-- Information provided follows --

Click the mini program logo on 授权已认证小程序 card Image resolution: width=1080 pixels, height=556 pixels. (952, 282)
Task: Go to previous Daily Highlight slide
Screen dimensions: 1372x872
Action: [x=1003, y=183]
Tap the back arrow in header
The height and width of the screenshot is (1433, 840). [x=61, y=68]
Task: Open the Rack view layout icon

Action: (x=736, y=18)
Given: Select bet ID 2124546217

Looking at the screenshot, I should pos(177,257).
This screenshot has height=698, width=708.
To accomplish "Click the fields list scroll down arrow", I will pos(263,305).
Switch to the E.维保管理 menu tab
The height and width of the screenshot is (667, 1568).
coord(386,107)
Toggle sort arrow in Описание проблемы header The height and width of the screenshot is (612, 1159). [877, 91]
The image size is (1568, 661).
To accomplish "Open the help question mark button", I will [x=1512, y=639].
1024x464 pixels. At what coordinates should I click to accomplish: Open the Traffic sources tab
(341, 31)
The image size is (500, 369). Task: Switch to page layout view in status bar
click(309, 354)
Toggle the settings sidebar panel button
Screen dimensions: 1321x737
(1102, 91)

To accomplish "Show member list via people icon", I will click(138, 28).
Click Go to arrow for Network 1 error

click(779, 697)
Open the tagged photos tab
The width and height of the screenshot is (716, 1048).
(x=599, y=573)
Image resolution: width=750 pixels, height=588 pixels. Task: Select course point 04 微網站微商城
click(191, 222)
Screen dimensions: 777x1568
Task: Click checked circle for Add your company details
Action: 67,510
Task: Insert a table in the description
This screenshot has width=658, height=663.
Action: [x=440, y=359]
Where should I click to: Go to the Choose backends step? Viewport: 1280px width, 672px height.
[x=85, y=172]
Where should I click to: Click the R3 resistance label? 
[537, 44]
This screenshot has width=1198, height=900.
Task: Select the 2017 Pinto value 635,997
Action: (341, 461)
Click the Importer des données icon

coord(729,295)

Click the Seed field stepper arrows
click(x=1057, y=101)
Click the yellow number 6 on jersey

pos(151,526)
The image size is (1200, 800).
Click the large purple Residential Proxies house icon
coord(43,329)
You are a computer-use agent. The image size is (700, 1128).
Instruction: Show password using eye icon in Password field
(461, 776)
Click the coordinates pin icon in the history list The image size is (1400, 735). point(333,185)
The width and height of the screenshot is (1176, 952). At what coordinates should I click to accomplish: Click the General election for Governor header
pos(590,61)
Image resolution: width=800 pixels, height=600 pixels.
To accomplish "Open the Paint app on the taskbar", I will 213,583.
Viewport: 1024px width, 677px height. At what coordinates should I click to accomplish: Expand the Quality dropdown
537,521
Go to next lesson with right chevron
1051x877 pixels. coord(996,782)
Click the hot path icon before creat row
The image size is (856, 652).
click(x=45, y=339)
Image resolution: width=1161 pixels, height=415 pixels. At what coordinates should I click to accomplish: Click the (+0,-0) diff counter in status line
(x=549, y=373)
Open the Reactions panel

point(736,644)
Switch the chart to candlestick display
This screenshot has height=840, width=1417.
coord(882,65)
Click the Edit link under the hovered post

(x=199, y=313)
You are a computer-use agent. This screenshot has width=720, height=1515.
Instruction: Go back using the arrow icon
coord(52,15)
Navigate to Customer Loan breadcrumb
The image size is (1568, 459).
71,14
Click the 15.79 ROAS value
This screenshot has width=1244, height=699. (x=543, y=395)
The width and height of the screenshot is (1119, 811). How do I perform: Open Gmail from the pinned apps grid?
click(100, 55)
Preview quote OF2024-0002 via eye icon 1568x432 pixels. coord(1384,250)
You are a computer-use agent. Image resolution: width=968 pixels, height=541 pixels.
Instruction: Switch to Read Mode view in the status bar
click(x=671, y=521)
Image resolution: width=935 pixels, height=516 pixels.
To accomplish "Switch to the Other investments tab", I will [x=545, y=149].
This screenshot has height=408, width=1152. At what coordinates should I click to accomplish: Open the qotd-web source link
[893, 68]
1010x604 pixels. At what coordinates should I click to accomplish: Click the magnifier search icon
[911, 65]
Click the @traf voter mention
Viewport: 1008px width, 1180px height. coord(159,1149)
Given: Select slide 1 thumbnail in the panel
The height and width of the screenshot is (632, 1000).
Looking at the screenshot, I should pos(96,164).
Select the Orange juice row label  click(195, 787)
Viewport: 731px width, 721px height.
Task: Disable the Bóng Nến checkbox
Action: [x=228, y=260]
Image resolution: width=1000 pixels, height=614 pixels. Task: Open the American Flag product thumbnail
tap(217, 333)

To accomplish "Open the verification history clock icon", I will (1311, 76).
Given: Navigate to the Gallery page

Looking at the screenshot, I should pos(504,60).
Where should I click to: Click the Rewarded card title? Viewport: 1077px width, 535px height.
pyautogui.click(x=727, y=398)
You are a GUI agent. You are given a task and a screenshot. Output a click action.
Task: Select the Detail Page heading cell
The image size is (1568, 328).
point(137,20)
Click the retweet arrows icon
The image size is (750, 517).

-- Information provided concluded --

**Assigned task**. Your reply should consist of all the records, restated exactly.

**Answer space**.
Click the mini program logo on 授权已认证小程序 card Image resolution: width=1080 pixels, height=556 pixels. (952, 282)
Task: Go to previous Daily Highlight slide
Screen dimensions: 1372x872
Action: [x=1003, y=183]
Tap the back arrow in header
The height and width of the screenshot is (1433, 840). [x=61, y=68]
Task: Open the Rack view layout icon

Action: (x=736, y=18)
Given: Select bet ID 2124546217

Looking at the screenshot, I should pos(177,257).
This screenshot has height=698, width=708.
To accomplish "Click the fields list scroll down arrow", I will pos(263,305).
Switch to the E.维保管理 menu tab
The height and width of the screenshot is (667, 1568).
coord(386,107)
Toggle sort arrow in Описание проблемы header The height and width of the screenshot is (612, 1159). [877, 91]
The image size is (1568, 661).
To accomplish "Open the help question mark button", I will [x=1512, y=639].
1024x464 pixels. At what coordinates should I click to accomplish: Open the Traffic sources tab
(341, 31)
The image size is (500, 369). Task: Switch to page layout view in status bar
click(309, 354)
Toggle the settings sidebar panel button
Screen dimensions: 1321x737
(1102, 91)

To accomplish "Show member list via people icon", I will click(138, 28).
Click Go to arrow for Network 1 error

click(779, 697)
Open the tagged photos tab
The width and height of the screenshot is (716, 1048).
(x=599, y=573)
Image resolution: width=750 pixels, height=588 pixels. Task: Select course point 04 微網站微商城
click(191, 222)
Screen dimensions: 777x1568
Task: Click checked circle for Add your company details
Action: 67,510
Task: Insert a table in the description
This screenshot has width=658, height=663.
Action: [x=440, y=359]
Where should I click to: Go to the Choose backends step? Viewport: 1280px width, 672px height.
[x=85, y=172]
Where should I click to: Click the R3 resistance label? 
[537, 44]
This screenshot has width=1198, height=900.
Task: Select the 2017 Pinto value 635,997
Action: (341, 461)
Click the Importer des données icon

coord(729,295)

Click the Seed field stepper arrows
click(x=1057, y=101)
Click the yellow number 6 on jersey

pos(151,526)
The image size is (1200, 800).
Click the large purple Residential Proxies house icon
coord(43,329)
You are a computer-use agent. The image size is (700, 1128).
Instruction: Show password using eye icon in Password field
(461, 776)
Click the coordinates pin icon in the history list The image size is (1400, 735). point(333,185)
The width and height of the screenshot is (1176, 952). At what coordinates should I click to accomplish: Click the General election for Governor header
pos(590,61)
Image resolution: width=800 pixels, height=600 pixels.
To accomplish "Open the Paint app on the taskbar", I will 213,583.
Viewport: 1024px width, 677px height. At what coordinates should I click to accomplish: Expand the Quality dropdown
537,521
Go to next lesson with right chevron
1051x877 pixels. coord(996,782)
Click the hot path icon before creat row
The image size is (856, 652).
click(x=45, y=339)
Image resolution: width=1161 pixels, height=415 pixels. At what coordinates should I click to accomplish: Click the (+0,-0) diff counter in status line
(x=549, y=373)
Open the Reactions panel

point(736,644)
Switch the chart to candlestick display
This screenshot has height=840, width=1417.
coord(882,65)
Click the Edit link under the hovered post

(x=199, y=313)
You are a computer-use agent. This screenshot has width=720, height=1515.
Instruction: Go back using the arrow icon
coord(52,15)
Navigate to Customer Loan breadcrumb
The image size is (1568, 459).
71,14
Click the 15.79 ROAS value
This screenshot has width=1244, height=699. (x=543, y=395)
The width and height of the screenshot is (1119, 811). How do I perform: Open Gmail from the pinned apps grid?
click(100, 55)
Preview quote OF2024-0002 via eye icon 1568x432 pixels. coord(1384,250)
You are a computer-use agent. Image resolution: width=968 pixels, height=541 pixels.
Instruction: Switch to Read Mode view in the status bar
click(x=671, y=521)
Image resolution: width=935 pixels, height=516 pixels.
To accomplish "Switch to the Other investments tab", I will [x=545, y=149].
This screenshot has height=408, width=1152. At what coordinates should I click to accomplish: Open the qotd-web source link
[893, 68]
1010x604 pixels. At what coordinates should I click to accomplish: Click the magnifier search icon
[911, 65]
Click the @traf voter mention
Viewport: 1008px width, 1180px height. coord(159,1149)
Given: Select slide 1 thumbnail in the panel
The height and width of the screenshot is (632, 1000).
Looking at the screenshot, I should pos(96,164).
Select the Orange juice row label  click(195, 787)
Viewport: 731px width, 721px height.
Task: Disable the Bóng Nến checkbox
Action: [x=228, y=260]
Image resolution: width=1000 pixels, height=614 pixels. Task: Open the American Flag product thumbnail
tap(217, 333)

To accomplish "Open the verification history clock icon", I will (1311, 76).
Given: Navigate to the Gallery page

Looking at the screenshot, I should pos(504,60).
Where should I click to: Click the Rewarded card title? Viewport: 1077px width, 535px height.
pyautogui.click(x=727, y=398)
You are a GUI agent. You are given a task and a screenshot. Output a click action.
Task: Select the Detail Page heading cell
The image size is (1568, 328).
point(137,20)
Click the retweet arrows icon
The image size is (750, 517).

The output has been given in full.